“What Americans don’t know about foreign languages, cultures, and histories, has — and will — hurt us,” assert Glenn C. Altschuler, Professor of American Studies at Cornell University, and David Wippman, President of Hamilton College. “Funding for such efforts, which has never been adequate, has declined precipitously in recent years, putting the country’s national security and economic competitiveness at risk. It will take a major public-private effort to fill the void.”

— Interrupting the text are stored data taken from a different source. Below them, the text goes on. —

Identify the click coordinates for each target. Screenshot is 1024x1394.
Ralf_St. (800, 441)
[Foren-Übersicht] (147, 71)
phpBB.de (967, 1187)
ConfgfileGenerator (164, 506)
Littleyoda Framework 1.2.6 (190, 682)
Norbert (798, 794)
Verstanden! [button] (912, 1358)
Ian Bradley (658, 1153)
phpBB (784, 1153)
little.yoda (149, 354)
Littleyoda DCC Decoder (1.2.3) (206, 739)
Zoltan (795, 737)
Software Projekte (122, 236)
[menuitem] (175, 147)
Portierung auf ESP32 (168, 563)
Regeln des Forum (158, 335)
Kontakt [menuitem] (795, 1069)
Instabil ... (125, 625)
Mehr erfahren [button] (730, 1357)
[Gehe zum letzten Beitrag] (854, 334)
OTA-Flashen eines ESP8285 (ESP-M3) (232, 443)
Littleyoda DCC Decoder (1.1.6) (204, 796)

Two pieces of legislation — Title VI of the National Defense Education Act (NDEA) of 1958 (renamed the Higher Education Act in 1965), supplemented by the Fulbright-Hays Act of 1961, encouraged foreign language acquisition and overseas study. But funding has been cut almost in half since 2010. Even before that, academia seriously cut back on regional studies, meaning Americans assigned to Iraq and Afghanistan lacked basic cultural literacy, which seriously “hampered our ability to collect intelligence on the growing insurgency there.” Over 300 million Chinese students are studying English, while only 200,000 American students are studying Chinese.
“It’s time for the Department of Education, colleges and universities, foundations, and major corporations to collaborate to provide the resources for a 21st century area studies renaissance. Title VI provides the template. The prospect of continued global leadership by the United States rests on bi-partisan support for far more extensive use of it,” the authors conclude in their piece for The Hill.